GPT writes, Claude reviews, and Microsoft watches the benchmark climb.
Microsoft's Copilot now runs a two-model critique loop — GPT generating a first draft, Claude evaluating it for factual accuracy, source quality, and completeness before the report reaches the user. The feature, called Critique, is live in Microsoft 365 Copilot's Researcher agent, with plans to run the pipeline in both directions eventually. A second feature, Council, surfaces side-by-side responses from multiple models so users can see where they agree and where they diverge.
The headline number is real. Critique scores +7.0 points on DRACO's aggregated score over Perplexity Deep Research — a 13.88% improvement — evaluated using GPT-5.2, the strictest of the three judge models reported in the paper, according to Microsoft's Tech Community announcement (source). DRACO, published on arXiv in February 2026 by ten researchers — Joey Zhong, Hao Zhang, Clare Southern, Jeremy Yang, Thomas Wang, Kate Jung, Shu Zhang, Denis Yarats, Johnny Ho, and Jerry Ma, all with confirmed Perplexity connections — evaluates on four weighted dimensions: factual accuracy (52%), analytical depth (22%), presentation (14%), and source attribution (12%), across 100 complex deep research tasks spanning 10 domains (source). The improvement is statistically significant in 8 of 10 domains (paired t-test, p < 0.05).
This result comes with a triple conflict of interest worth disclosing plainly: the DRACO benchmark was authored by a Perplexity team whose own product — Perplexity Deep Research — serves as the comparison baseline, and the evaluation was graded by GPT-5.2, the strictest of three judges used in the paper — meaning the company being measured built the test, the company being measured built the baseline, and the grader is not a neutral referee either.
But benchmarks measure narrow tasks, not the full cost-latency-quality tradeoff of running two models sequentially.
The more interesting story is architectural. Microsoft has imported a practice from academic publishing — peer review — into the AI workflow. By separating generation from evaluation, the company is betting that neither task competes with the other's compute budget. "By giving evaluation as much emphasis as generation, this architecture creates a powerful feedback loop," the Tech Community post notes.
This is also a bet on orchestration over ownership.
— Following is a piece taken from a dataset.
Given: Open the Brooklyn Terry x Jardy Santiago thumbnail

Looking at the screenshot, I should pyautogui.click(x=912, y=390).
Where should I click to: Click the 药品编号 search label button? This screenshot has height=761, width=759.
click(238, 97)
Microsoft has relationships with both OpenAI and Anthropic, and Critique uses models from both. The company isn't choosing — it's arbitraging. With Copilot adoption at roughly 3.3% of commercial Microsoft 365 users — 15 million of 450 million subscribers — Microsoft needs demonstrable quality gains to move the needle, and is apparently willing to pay the compute cost of a two-model pipeline to get them, according to Motley Fool's analysis of Microsoft's earnings disclosures (source).
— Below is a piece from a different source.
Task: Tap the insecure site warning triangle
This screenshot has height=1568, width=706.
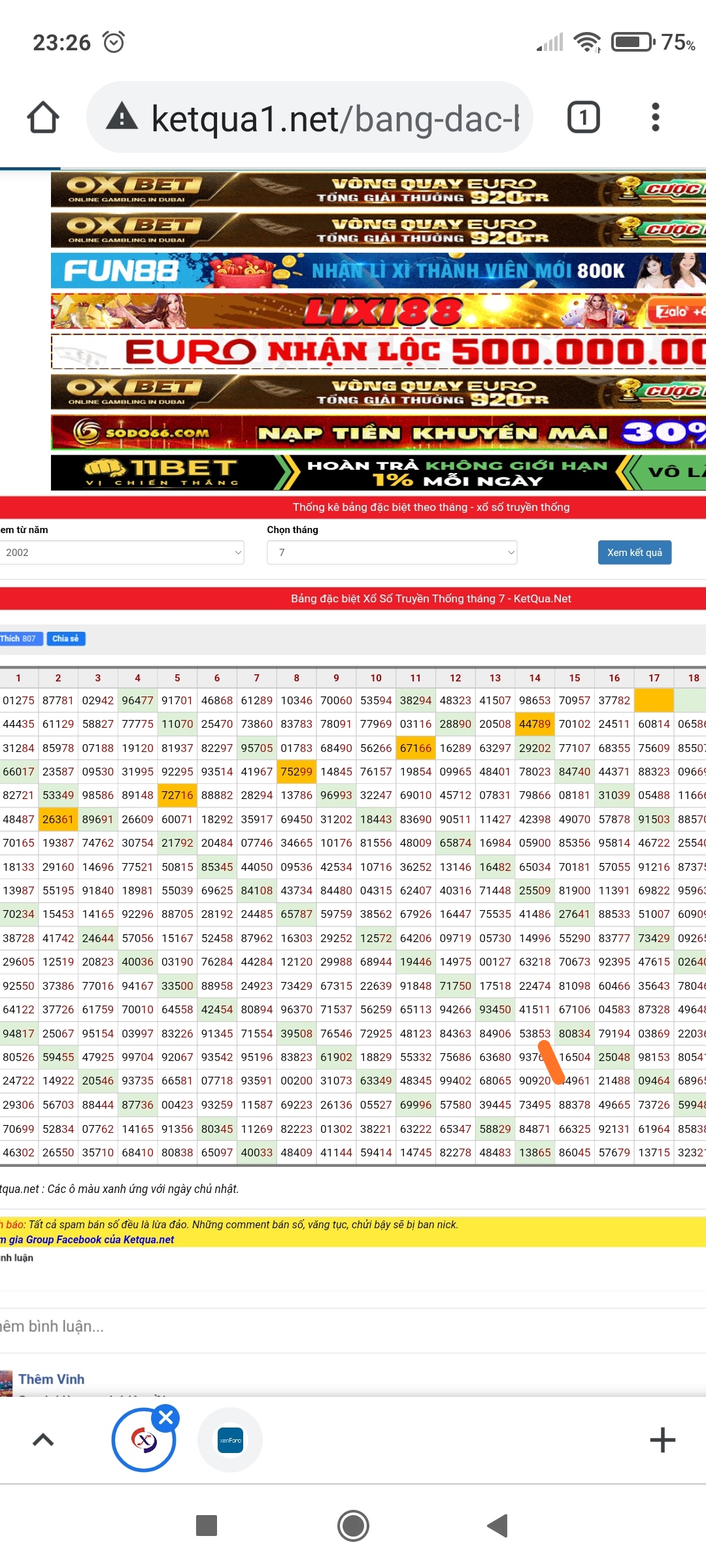Action: point(122,118)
Critique and Council are broadly available in Microsoft's Frontier program as of March 30, 2026. Copilot Cowork — the longer-horizon task-delegation tool built on Anthropic's Claude Cowork technology — is also available through Frontier. Capital Group, the asset manager, is already using it. "It's connecting steps, coordinating tasks, and following through across everyday workflows," said Barton Warner, SVP of Enterprise Technology at Capital Group, per Microsoft's blog (source).